Rate Recovery Timeline and What Speeds It Up

Your rate begins to recover the moment your oldest ticket ages past the carrier's lookback period. For most standard carriers, that's three years from the conviction date, not the ticket date or payment date. If you were convicted of speeding on April 15, 2022, that ticket stops affecting your rate on April 16, 2025. Points fall off your South Carolina DMV record two years from conviction, but insurers don't price based on DMV points — they price based on the violation itself, which is why the three-year mark matters more for rate recovery. Once your oldest ticket drops off, shop your policy immediately. If you had three tickets and one just aged out, you now have two violations, which opens the door to carriers that cap eligibility at two incidents in three years. You may not return to your pre-ticket rate, but you can recover 30–50% of the surcharge by moving from a high-count non-standard carrier to a lower-count specialist or a standard carrier willing to write two violations. Completing a defensive driving course removes four points from your DMV record once every three years, but it does not erase the violation from your motor vehicle report. Insurers will still see the ticket when they pull your record.
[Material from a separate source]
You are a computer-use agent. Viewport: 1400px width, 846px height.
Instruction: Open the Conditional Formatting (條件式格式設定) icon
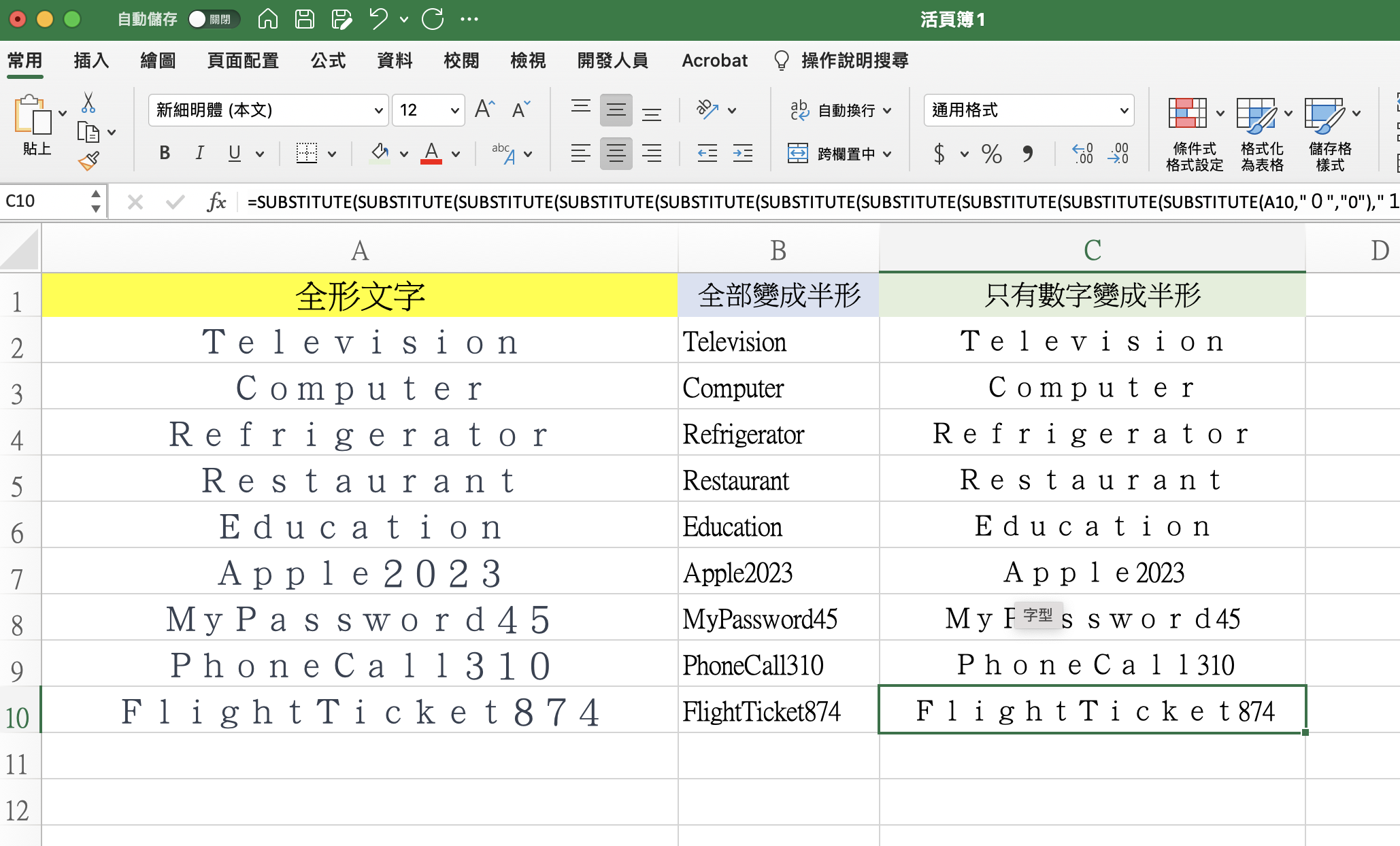[x=1187, y=114]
Some carriers offer a small discount — 5–10% — for completing an approved course, but it's not a rate recovery tool in the same way aging out violations is. The course is most valuable if you're sitting at four or five points and want to create a buffer before your next ticket pushes you to suspension.

What to Do Right Now If You Have Multiple Tickets

First, pull your South Carolina driving record through the DMV online portal to confirm your current point total and conviction dates. You need to know exactly how many points you have and when each ticket falls off. If you're at four or five points, consider the defensive driving course immediately — it's a one-time four-point reduction that can prevent suspension if you get another ticket. Second, shop at least three non-standard carriers. Do not assume your current insurer is pricing you fairly — if they've kept you after multiple violations, you're likely paying a loyalty tax. Dairyland, The General, National General, Acceptance, and Bristol West all operate in South Carolina and price violations differently. A 20-minute comparison can surface $100+/month in savings for the same liability limits. Third, confirm whether you actually need SR-22. If your license was never suspended and you were never ordered to file by the DMV, you do not need it. If you're unsure, call the DMV or check your reinstatement paperwork. Do not pay for SR-22 coverage you don't legally require. Finally, mark the three-year anniversary of your oldest ticket on your calendar and shop your policy again that month — that's when your rate recovery window opens and you can move back toward standard coverage.